Saved data entries:
········

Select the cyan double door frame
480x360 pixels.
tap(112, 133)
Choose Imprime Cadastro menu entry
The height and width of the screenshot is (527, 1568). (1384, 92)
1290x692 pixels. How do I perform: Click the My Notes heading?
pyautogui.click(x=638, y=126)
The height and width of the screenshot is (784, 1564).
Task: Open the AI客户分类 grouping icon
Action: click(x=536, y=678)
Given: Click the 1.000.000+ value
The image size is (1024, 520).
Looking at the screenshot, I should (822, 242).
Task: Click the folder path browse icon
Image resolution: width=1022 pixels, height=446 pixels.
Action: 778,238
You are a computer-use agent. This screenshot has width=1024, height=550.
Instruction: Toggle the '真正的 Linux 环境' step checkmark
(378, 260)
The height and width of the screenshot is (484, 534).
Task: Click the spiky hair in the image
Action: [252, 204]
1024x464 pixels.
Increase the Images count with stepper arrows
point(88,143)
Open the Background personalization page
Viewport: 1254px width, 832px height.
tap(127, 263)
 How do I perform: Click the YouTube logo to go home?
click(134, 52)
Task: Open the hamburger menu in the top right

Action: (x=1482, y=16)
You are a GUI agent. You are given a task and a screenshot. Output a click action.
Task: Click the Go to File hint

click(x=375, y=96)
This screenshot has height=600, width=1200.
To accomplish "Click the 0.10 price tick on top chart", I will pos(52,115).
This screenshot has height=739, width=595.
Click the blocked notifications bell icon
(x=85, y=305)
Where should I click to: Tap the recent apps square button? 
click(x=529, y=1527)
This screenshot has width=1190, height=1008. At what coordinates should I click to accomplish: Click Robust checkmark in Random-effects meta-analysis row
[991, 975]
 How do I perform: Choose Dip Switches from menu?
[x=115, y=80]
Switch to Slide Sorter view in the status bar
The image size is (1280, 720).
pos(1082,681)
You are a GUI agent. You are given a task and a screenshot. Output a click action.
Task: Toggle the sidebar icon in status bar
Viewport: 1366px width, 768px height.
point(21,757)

········

• What is required: All of the data above must be set down again exactly.

• Output for this task:
Select the cyan double door frame
480x360 pixels.
tap(112, 133)
Choose Imprime Cadastro menu entry
The height and width of the screenshot is (527, 1568). (1384, 92)
1290x692 pixels. How do I perform: Click the My Notes heading?
pyautogui.click(x=638, y=126)
The height and width of the screenshot is (784, 1564).
Task: Open the AI客户分类 grouping icon
Action: click(x=536, y=678)
Given: Click the 1.000.000+ value
The image size is (1024, 520).
Looking at the screenshot, I should (822, 242).
Task: Click the folder path browse icon
Image resolution: width=1022 pixels, height=446 pixels.
Action: 778,238
You are a computer-use agent. This screenshot has width=1024, height=550.
Instruction: Toggle the '真正的 Linux 环境' step checkmark
(378, 260)
The height and width of the screenshot is (484, 534).
Task: Click the spiky hair in the image
Action: [252, 204]
1024x464 pixels.
Increase the Images count with stepper arrows
point(88,143)
Open the Background personalization page
Viewport: 1254px width, 832px height.
tap(127, 263)
 How do I perform: Click the YouTube logo to go home?
click(134, 52)
Task: Open the hamburger menu in the top right

Action: (x=1482, y=16)
You are a GUI agent. You are given a task and a screenshot. Output a click action.
Task: Click the Go to File hint

click(x=375, y=96)
This screenshot has height=600, width=1200.
To accomplish "Click the 0.10 price tick on top chart", I will pos(52,115).
This screenshot has height=739, width=595.
Click the blocked notifications bell icon
(x=85, y=305)
Where should I click to: Tap the recent apps square button? 
click(x=529, y=1527)
This screenshot has width=1190, height=1008. At what coordinates should I click to accomplish: Click Robust checkmark in Random-effects meta-analysis row
[991, 975]
 How do I perform: Choose Dip Switches from menu?
[x=115, y=80]
Switch to Slide Sorter view in the status bar
The image size is (1280, 720).
pos(1082,681)
You are a GUI agent. You are given a task and a screenshot. Output a click action.
Task: Toggle the sidebar icon in status bar
Viewport: 1366px width, 768px height.
point(21,757)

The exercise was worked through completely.